→ **What is asked**:
**1.** Extract the part of the Honda TRX90 forum thread starting with "It was running" and going on through "begreen (Dec 25, 2017)".
**2.** Answer these questions about the Honda TRX90 forum thread.
(a) What color was the spark after the plug was replaced?
(b) What part does begreen suggest could have swollen seals?
(c) On what machine does begreen have this issue?
**3.** Carry on the Honda TRX90 forum thread from its end.

# 2001 Honda TRX90 Won't Start



## reacoomin (Dec 25, 2017)

It was running well one day, and then the next it just wouldn't start (It has been very cold while trying to start it). I checked spark, it was meh, so I replaced it. After that it got blue spark. Still won't start. Cleaned out the carb (It was quite bad), still wouldn't start. Bought a new carb, put it on, still won't start. Gas is getting to the carb and the plug is dry. It's got compression (Not measured, just put hand in front of exhaust), spark, and gas. It'll start for a second it I put gas in the plug hole, but then I'm back to a dry plug. Any ideas on why it won't start?


----------



## begreen (Dec 25, 2017)

If this is like some other Honda motors it might be swollen seals in the shut-off valve? I have this issue on my splitter if gas is left in it for an extended period of time. If left to sit it will eventually fill the fuel bowl, but the flow is not strong enough to run. Probably would not happen with ethanol free gas.


----------



## reacoomin (Dec 25, 2017)

→ **Data segment**:

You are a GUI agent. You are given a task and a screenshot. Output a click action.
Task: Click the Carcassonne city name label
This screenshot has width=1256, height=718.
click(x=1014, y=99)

→ **Responses per task**:
**1.**
It was running well one day, and then the next it just wouldn't start (It has been very cold while trying to start it). I checked spark, it was meh, so I replaced it. After that it got blue spark. Still won't start. Cleaned out the carb (It was quite bad), still wouldn't start. Bought a new carb, put it on, still won't start. Gas is getting to the carb and the plug is dry. It's got compression (Not measured, just put hand in front of exhaust), spark, and gas. It'll start for a second it I put gas in the plug hole, but then I'm back to a dry plug. Any ideas on why it won't start?


----------



## begreen (Dec 25, 2017)

**2.**
(a) Blue
(b) The shut-off valve
(c) A splitter

**3.**
begreen said:


> If this is like some other Honda motors it might be swollen seals in the shut-off valve? I have this issue on my splitter if gas is left in it for an extended period of time. If left to sit it will eventually fill the fuel bowl, but the flow is not strong enough to run. Probably would not happen with ethanol free gas.


Already have changed the valve, and there is gas in the carb.


----------



## SCOTT S. (Dec 25, 2017)

Did you check the air filter? I’ve had mice pack the filter box so full of nesting material on a buddy’s atv it wouldn’t start. Also stupid but did you check the kill switch?


----------



## reacoomin (Dec 25, 2017)

SCOTT S. said:


> Did you check the air filter? I’ve had mice pack the filter box so full of nesting material on a buddy’s atv it wouldn’t start. Also stupid but did you check the kill switch?


Already replaced air filter and checked the switches.


----------



## brenndatomu (Dec 25, 2017)

Well if you can put gas in the cylinder and make it run for a second, then it is not getting fuel...as evidenced by a dry plug also.
Pull the air filter off and spray some gas directly in the intake (spray bottle works) while cranking with the choke on...if it fires and runs while you pump fuel then there is something wrong with that new carb...I'd take it back...is it an OEM carb?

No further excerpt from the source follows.